A mobile app offers so many benefits, you should have no problem getting it funded, right? Maybe, but you still need to build a strong business case.
The use of enterprise mobile apps
by different employees and work teams across the enterprise can generate enormous productivity gains. Sales associates are able to access critical client data while they’re face-to-face with a customer or prospect. Field service technicians can retrieve information about the design of a part or specs for a piece of equipment they’re in the midst of repairing. A project manager can check on the status of an assignment and brainstorm with fellow team members on next steps regardless of their location.

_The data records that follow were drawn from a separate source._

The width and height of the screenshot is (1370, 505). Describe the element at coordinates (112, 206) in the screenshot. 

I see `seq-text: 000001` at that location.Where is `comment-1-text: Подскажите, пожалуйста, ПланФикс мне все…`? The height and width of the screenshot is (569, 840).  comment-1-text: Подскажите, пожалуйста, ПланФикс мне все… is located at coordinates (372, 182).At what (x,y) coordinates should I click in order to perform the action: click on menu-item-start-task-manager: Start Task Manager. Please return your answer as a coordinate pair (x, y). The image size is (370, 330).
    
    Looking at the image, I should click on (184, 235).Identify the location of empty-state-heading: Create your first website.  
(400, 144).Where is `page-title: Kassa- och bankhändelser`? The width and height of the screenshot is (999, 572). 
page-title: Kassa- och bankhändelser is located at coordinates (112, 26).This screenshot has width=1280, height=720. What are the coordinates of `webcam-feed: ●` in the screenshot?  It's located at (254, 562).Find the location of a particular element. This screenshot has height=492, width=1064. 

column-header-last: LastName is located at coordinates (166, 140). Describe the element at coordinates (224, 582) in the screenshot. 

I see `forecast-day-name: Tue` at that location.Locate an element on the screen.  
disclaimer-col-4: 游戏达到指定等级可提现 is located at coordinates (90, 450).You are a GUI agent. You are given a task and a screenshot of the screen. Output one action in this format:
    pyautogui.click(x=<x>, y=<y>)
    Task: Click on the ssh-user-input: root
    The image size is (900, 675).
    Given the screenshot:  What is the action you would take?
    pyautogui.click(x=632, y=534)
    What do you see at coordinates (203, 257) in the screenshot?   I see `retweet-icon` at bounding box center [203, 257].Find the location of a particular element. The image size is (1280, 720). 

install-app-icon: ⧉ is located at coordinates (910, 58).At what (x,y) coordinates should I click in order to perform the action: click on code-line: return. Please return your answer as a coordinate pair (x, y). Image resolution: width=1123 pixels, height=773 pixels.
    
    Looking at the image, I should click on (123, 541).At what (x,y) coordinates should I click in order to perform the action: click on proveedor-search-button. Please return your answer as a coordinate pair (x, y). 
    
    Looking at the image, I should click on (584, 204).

These types of efficiency gains help explain why a study
commissioned by Salesforce found that enterprise mobile apps boost worker productivity by more than 34 percent.
Indeed, many CIOs, mobility leaders and line-of-business professionals want to mobilize their workforce with custom apps. More than 75 percent of organizations surveyed plan to build 10 or more mobile apps this year, according to research
that Apperian conducted with CITO Research this spring.
At a cost that can scale to hundreds of thousands of dollars per app, though, gaining C-suite buy-in is no easy feat.
In my experiences with obtaining executive sign-off and budget to build mobile apps for sales teams at Cisco, Maxim Integrated and other companies, I’ve discovered that there are three good approaches for building a successful business case:
Show Mobile App ROI
When evaluating project proposals, senior management mainly cares about two things: How much it’s going to cost and how the investment will impact the company’s top and/or bottom lines. If your organization is considering building a mobile app for its salespeople, top brass will likely want to know whether the app will enable salespeople to increase the volume of sales as well as deal sizes. Will the new app enable sales associates to better identify cross-selling opportunities with customers and prospects? If so, how?
Since not all enterprise mobile apps are designed to increase revenue, mobile app champions also need to communicate an effective business case for other types of apps that are intended to boost productivity. For instance, if your company is a law firm or designs buildings that’s headquartered in a city, will lawyers and engineers use an app while they’re commuting on a train? Will they be able to connect to the network and maximize their productivity while they’re not in the office?
Be prepared to field a range of questions from C-level executives about the cost benefits of proposed mobile apps -- because they’re going to come.
Speak in Executives' Language
Just as savvy CIOs have had to learn how to communicate the value of technology investments in terms that business leaders can understand, be sure to highlight the mobile app’s benefits in ways that executives will grasp.
For instance, describe how the app will help the organizational or business unit (marketing, retail, distribution) achieve its goals as well as how the app will contribute to the company’s strategic goals, such as driving revenue growth and/or lowering expenses.
Also, be sure to cater the expected benefits based on the decision-maker’s role. If it’s the CFO, talk about how the mobile app will impact bottom-line income. For the head of HR, clearly describe how the app will save them and their team members time onboarding new employees. When speaking to the head of sales, describe how the app will help increase deal volume and value.
Ensure Mobile App Security
Even if you’re able to secure funding for a mobile app, you’ll need to convince the CIO and other members of the C-suite that the app won’t compromise sensitive customer or company data. Thanks to the steady stream of security breaches affecting companies of all types, security has become a board-level issue. In fact, according to a recent study
conducted by North Carolina State University and Protiviti, cyber security ranks third among the top 10 risks facing organizations today, behind regulatory changes and economic conditions.
Clearly convey how different technical options such as app wrapping and usage policies can prevent employees from exposing proprietary data via mobile apps. Describing how this works in layman’s terms can help gain buy-in from senior management -- including risk-averse CIOs.
Even as more and executive teams realize that mobile initiatives can drive huge productivity and cost savings, the resources required to develop, distribute and manage an enterprise mobile app can seem daunting and create a hang-up in moving these projects forward. The tips above will help ensure you, as an enterprise mobile app champion, can get the buy-in you need.